Poor lyrical merit notwithstanding, Slang X Generator does contain good, hard punk rock that's worth a spin.
Dead Man on Campus Soundtrack
The Dead Man on Campus Soundtrack, simply put, is nothing but a waste of time. It features Marilyn Manson who for some reason is aspiring for glam, Blur singing their most annoying song yet and a plethora of poor remixes by guest DJs.
This album tries to cover all the bases of what's cool in today's music environment, bringing a bunch of electronica-esque bands together in a weak attempt to create something "hip." The Dust Brothers play a fairly large role in this album, not only being the executive music producers, but they have their song "Realize" (which happens to be remixed by the Chemical Brothers) on here as well. "Realize" is probably one of the more enjoyable tracks on the album, with its mantra verse of "Brothers got to open their eye / brothers got to open your eyes."
The album also tries to get some indie credibility by including bands like Jonathan Fire Eater, who performs "When The Curtain Calls for You," as well as Powerman 5000's "Organizized." As mentioned earlier, Marilyn Manson comes out of the closet in his most terrifying incarnation yet glam. His song "Golden Years," is not your typical Manson effort, with a surprisingly interesting groove. It's hard to say which version of this band is better.

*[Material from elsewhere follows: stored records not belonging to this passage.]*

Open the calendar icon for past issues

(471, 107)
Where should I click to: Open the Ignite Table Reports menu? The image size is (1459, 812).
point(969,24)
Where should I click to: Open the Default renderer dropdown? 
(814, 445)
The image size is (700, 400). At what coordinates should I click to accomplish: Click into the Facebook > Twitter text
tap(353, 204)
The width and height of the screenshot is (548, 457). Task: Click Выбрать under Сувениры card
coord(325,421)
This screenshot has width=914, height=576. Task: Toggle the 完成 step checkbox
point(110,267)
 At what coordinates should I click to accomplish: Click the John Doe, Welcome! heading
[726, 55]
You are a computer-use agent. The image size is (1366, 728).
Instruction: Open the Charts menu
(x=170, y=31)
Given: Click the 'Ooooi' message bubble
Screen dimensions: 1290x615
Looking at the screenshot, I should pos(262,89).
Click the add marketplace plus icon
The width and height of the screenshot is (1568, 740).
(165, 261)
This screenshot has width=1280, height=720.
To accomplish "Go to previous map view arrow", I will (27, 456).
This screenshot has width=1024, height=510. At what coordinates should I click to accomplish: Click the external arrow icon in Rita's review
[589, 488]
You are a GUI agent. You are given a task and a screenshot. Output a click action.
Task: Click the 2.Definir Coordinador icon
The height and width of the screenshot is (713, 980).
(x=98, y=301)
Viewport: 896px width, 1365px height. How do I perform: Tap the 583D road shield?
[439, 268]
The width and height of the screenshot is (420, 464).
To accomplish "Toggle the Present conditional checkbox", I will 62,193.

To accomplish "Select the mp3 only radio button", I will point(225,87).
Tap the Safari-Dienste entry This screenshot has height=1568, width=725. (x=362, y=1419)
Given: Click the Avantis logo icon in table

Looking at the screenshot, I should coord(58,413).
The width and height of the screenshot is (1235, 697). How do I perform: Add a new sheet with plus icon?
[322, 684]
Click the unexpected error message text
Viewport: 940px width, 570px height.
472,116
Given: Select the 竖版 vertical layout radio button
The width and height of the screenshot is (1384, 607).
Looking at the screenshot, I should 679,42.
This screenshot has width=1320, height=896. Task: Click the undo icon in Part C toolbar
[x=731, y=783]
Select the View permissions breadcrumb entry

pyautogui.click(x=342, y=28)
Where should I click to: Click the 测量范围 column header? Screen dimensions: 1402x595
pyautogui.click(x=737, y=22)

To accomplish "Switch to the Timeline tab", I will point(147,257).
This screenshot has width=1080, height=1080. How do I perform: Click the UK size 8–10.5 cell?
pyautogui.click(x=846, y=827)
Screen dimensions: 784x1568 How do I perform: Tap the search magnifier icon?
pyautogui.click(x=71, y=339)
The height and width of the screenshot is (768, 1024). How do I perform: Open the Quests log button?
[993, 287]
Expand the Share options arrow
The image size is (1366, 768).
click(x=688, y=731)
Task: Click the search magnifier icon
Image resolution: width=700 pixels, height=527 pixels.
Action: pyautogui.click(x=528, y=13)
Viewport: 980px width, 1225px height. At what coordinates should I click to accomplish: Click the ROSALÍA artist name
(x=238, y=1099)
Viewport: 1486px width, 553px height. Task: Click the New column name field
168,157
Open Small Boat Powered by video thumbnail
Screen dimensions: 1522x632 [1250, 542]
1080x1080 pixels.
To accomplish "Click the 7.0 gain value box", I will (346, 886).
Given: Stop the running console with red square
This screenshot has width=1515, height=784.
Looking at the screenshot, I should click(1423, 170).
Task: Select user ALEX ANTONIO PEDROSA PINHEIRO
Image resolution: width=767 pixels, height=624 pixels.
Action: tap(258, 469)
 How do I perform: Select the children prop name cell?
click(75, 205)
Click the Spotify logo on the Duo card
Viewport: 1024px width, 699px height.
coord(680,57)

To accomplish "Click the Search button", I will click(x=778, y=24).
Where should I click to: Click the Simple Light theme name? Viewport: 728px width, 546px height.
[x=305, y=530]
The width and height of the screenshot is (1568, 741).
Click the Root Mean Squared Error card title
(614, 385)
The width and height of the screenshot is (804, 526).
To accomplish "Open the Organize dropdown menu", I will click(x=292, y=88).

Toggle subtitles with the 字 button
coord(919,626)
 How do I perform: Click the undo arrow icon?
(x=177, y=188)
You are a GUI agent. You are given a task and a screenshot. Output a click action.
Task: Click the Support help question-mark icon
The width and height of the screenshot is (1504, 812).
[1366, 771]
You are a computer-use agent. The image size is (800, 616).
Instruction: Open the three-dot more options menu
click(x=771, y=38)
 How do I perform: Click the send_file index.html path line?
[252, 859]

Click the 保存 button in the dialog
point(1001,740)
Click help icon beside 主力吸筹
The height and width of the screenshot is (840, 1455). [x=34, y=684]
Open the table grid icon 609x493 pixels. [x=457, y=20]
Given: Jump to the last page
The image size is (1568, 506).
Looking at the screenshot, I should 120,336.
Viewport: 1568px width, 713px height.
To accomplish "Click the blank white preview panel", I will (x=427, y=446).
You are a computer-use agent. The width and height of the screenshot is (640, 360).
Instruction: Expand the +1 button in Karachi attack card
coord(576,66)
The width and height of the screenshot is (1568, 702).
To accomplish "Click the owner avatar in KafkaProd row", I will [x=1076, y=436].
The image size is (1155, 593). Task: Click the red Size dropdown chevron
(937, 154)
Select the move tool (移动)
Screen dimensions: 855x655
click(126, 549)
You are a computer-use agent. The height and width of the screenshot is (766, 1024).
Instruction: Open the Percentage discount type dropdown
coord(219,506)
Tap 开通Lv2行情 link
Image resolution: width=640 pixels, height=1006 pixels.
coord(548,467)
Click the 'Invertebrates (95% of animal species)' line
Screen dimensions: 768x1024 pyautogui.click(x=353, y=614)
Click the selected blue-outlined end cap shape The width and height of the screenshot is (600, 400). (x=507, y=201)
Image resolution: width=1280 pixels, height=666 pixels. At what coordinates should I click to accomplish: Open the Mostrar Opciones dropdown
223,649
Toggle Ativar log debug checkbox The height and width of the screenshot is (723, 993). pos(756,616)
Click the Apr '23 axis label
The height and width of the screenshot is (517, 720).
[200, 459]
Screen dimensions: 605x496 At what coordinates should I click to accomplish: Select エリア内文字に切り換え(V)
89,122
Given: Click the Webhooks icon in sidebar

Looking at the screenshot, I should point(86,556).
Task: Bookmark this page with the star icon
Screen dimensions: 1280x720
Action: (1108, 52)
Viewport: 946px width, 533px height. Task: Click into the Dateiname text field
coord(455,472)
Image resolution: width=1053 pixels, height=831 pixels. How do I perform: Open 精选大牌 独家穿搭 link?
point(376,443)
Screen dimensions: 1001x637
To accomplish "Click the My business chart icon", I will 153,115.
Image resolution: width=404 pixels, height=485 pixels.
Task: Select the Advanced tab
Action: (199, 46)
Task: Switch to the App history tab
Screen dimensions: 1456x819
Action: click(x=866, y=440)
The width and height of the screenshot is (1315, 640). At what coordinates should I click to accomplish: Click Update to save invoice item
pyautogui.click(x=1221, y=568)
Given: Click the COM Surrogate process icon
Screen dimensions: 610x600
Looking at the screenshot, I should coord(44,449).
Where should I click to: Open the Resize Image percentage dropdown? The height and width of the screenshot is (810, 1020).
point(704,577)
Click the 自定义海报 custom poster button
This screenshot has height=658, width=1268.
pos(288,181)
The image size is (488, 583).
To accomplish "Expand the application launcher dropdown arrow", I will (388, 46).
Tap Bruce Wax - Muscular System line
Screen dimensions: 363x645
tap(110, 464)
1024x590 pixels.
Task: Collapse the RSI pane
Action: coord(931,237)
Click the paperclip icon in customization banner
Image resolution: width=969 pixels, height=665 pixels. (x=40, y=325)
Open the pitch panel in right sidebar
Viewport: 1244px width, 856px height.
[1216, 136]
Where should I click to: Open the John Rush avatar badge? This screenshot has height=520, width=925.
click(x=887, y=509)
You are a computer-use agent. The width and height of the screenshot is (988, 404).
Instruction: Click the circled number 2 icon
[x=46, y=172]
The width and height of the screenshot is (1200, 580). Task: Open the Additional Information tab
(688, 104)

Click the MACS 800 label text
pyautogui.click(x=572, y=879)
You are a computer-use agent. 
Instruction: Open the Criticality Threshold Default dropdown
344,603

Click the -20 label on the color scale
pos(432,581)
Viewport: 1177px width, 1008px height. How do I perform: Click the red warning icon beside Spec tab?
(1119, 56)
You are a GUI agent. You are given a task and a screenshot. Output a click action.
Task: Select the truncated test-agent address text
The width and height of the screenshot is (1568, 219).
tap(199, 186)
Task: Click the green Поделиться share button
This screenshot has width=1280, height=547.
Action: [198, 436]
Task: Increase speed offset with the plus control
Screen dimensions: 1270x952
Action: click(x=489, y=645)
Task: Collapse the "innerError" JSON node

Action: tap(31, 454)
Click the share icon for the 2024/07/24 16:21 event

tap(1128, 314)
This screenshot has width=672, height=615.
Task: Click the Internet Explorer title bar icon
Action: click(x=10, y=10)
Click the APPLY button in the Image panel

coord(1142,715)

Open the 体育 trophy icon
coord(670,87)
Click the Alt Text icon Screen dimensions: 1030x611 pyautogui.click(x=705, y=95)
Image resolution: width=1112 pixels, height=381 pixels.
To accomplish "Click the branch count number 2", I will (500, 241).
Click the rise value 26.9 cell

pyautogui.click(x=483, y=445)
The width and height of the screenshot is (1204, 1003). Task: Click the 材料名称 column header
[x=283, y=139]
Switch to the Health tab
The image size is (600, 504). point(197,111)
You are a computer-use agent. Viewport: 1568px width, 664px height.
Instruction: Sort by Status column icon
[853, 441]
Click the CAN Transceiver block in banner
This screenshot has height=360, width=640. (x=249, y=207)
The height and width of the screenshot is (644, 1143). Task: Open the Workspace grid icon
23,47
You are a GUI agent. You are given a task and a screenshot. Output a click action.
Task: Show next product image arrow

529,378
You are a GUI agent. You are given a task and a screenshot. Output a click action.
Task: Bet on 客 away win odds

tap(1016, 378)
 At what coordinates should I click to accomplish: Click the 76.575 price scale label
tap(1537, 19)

The most bizarre song is a cover of "I Only Want to Be With You," performed by Twiggy & Twiggy (one Twiggy being Twiggy Ramirez of Marilyn Manson fame). This song loses most of its bubble gum pop sound with the addition of drum loops, distorted guitars and feedback. Still, few pieces on the album seem distinct or finished.
As a whole, the songs do not converse with each other in any effective manner and the listener is left at the table, hungry, with an empty plate.